Chicken and Couscous - Main Course

Chicken and Couscous

A great way to use leftover chicken, this dinner salad uses quick-to-cook couscous and lots of brightly flavored herbs.

Serves: 4
Prep Time: 20 min
Category: Main Course

Ingredients

  • Salad:
  • 1 1/4  cups  fat-free, less-sodium chicken broth
  • 1  (5.7-ounce) box uncooked couscous
  • 1 1/2  cups  cubed cooked chicken (about 6 ounces)
  • 1/2  cup  thinly sliced green onions
  • 1/2  cup  diced radishes (about 3 large)
  • 1/2  cup  chopped seeded peeled cucumber
  • 1/4  cup  chopped fresh flat-leaf parsley
  • 2  tablespoons  pine nuts, toasted

  • Dressing:
  • 1/4  cup  white wine vinegar
  • 1 1/2  tablespoons  extravirgin olive oil
  • 1  teaspoon  ground cumin
  • 1/2  teaspoon  salt
  • 1/8  teaspoon  freshly ground black pepper
  • 1  garlic clove, minced

Directions

To prepare salad, bring broth to a boil in a medium saucepan; gradually stir in couscous.

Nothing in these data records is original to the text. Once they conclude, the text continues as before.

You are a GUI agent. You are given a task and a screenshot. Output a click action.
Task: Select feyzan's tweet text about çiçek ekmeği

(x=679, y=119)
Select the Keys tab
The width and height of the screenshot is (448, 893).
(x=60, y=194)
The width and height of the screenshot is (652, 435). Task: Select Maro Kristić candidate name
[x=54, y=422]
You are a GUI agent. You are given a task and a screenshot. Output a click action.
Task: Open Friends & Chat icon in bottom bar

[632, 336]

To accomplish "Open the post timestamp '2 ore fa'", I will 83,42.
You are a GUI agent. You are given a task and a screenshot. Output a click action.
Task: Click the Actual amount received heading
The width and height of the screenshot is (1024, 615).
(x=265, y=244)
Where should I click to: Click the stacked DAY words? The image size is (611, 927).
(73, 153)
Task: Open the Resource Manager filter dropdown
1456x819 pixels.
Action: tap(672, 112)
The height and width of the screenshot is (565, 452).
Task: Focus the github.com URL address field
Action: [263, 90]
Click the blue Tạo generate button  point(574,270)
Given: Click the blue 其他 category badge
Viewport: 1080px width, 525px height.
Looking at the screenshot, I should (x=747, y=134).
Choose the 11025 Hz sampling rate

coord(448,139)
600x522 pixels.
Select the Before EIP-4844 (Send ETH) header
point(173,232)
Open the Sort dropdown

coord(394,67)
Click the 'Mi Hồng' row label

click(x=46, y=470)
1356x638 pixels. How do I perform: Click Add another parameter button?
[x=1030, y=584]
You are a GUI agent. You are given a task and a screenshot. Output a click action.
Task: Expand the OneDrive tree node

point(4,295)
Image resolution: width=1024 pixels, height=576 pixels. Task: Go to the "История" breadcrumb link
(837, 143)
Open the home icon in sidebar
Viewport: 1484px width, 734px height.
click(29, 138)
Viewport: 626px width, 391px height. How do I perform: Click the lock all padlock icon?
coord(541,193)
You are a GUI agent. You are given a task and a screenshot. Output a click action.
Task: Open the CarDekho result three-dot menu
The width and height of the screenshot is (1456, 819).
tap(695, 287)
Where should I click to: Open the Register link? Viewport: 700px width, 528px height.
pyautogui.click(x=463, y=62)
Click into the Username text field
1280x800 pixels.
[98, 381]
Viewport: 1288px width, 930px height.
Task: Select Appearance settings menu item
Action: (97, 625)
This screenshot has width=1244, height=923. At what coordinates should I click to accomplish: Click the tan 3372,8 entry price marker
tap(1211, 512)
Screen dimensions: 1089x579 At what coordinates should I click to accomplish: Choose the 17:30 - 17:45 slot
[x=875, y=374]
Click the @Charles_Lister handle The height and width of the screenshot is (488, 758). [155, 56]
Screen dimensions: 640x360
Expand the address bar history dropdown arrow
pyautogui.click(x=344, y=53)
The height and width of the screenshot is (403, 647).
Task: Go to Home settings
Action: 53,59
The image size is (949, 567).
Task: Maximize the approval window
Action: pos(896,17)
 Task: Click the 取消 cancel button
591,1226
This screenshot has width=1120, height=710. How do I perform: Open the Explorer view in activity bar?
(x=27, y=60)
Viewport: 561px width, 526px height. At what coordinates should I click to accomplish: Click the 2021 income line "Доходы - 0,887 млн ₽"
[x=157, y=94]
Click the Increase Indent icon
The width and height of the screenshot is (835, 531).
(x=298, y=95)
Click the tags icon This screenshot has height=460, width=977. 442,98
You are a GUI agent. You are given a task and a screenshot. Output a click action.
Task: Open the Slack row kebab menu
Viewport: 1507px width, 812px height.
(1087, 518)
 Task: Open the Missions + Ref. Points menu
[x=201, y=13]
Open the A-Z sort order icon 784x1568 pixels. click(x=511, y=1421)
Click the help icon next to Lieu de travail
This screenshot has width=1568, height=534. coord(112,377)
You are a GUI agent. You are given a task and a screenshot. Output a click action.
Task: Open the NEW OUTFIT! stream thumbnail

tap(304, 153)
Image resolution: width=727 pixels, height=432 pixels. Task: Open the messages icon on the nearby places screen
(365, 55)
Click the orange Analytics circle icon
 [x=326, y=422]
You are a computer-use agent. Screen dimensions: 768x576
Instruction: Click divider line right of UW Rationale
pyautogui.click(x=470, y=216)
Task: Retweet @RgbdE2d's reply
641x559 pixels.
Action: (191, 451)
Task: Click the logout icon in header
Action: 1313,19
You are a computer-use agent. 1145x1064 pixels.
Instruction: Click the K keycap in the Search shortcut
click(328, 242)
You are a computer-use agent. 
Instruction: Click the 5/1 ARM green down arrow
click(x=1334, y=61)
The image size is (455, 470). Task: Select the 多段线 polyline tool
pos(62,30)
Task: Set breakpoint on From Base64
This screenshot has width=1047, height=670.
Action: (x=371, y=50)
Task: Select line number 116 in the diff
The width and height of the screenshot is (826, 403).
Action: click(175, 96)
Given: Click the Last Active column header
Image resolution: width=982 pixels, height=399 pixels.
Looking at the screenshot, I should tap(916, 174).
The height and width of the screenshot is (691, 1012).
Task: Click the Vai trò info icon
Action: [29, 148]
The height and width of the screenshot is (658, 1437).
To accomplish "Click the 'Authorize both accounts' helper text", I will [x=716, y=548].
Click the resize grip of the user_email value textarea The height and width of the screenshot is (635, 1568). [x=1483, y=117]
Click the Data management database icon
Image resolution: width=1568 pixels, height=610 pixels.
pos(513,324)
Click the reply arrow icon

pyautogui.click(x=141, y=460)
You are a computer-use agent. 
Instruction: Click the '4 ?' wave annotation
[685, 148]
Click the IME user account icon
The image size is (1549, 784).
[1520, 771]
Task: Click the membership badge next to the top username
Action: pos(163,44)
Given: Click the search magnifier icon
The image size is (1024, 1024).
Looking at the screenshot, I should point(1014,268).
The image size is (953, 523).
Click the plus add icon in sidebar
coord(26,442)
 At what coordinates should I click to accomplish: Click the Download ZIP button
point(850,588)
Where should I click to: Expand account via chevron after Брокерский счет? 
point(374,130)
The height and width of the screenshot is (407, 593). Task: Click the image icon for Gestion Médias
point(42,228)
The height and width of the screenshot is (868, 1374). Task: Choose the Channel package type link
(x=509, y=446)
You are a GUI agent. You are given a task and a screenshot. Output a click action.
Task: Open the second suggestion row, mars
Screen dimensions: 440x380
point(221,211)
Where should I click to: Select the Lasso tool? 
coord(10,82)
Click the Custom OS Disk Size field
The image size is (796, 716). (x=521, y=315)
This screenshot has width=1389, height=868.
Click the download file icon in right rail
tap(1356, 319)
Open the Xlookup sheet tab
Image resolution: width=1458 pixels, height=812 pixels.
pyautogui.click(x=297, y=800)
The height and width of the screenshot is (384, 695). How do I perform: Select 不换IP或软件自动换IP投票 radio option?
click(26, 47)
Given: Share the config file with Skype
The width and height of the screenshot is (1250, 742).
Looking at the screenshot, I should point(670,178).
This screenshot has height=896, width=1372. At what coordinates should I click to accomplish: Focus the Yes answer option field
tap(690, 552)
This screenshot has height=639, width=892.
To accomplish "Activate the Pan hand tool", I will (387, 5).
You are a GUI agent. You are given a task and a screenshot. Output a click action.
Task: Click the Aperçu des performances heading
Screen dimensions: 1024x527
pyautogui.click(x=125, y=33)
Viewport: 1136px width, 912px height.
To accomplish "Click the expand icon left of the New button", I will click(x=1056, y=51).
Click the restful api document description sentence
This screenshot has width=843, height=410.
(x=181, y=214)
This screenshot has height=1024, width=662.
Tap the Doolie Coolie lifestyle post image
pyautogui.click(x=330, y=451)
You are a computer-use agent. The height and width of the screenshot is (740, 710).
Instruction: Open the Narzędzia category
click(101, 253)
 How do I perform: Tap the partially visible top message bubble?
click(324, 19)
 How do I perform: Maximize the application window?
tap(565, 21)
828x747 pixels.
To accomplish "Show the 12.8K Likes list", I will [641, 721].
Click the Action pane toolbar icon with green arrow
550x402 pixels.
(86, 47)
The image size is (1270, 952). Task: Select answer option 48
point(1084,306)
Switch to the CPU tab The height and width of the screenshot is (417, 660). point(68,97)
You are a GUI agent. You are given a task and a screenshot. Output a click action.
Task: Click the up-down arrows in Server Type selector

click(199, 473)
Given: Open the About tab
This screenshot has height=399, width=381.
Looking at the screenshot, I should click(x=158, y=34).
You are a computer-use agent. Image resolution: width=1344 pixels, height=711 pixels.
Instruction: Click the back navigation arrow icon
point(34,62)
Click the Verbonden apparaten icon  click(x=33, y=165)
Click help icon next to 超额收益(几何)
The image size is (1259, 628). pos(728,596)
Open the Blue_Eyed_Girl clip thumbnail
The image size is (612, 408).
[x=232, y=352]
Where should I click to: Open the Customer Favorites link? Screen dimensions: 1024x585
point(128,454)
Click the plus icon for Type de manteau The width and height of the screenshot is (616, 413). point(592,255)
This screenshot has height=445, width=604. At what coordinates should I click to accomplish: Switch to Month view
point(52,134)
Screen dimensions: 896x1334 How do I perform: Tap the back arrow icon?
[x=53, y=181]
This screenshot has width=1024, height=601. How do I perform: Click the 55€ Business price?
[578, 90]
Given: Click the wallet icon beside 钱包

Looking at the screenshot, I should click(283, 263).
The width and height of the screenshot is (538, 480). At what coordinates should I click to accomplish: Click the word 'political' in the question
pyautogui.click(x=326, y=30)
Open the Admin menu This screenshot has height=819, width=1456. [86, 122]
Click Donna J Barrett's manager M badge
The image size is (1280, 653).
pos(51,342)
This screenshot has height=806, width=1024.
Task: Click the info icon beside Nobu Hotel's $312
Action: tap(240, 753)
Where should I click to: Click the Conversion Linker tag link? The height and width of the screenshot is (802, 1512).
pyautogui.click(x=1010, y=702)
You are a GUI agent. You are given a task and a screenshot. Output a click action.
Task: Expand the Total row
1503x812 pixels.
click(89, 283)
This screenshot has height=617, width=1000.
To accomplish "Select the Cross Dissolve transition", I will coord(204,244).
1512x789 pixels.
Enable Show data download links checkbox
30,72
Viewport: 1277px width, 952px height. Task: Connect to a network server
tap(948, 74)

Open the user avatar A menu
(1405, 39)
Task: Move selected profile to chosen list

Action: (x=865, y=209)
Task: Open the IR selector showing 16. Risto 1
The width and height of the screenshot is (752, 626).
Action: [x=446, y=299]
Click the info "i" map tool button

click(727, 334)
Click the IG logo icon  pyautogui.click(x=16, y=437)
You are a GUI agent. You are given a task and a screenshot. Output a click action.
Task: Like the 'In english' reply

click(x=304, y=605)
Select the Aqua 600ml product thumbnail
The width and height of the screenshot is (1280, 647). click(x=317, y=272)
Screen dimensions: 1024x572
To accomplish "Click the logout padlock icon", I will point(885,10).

Remove from heat; cover and let stand 5 minutes. Fluff with a fork. Spoon couscous into a large bowl; cool slightly. Add chicken, onions, radishes, cucumber, parsley, and pine nuts; toss gently to combine.

To prepare dressing, combine vinegar and remaining ingredients, stirring with a whisk. Drizzle dressing over salad; toss to combine.

Note: You can toast nuts quickly in a dry skillet over medium-high heat. Stir frequently, and as soon as they become fragrant, remove the nuts from the pan.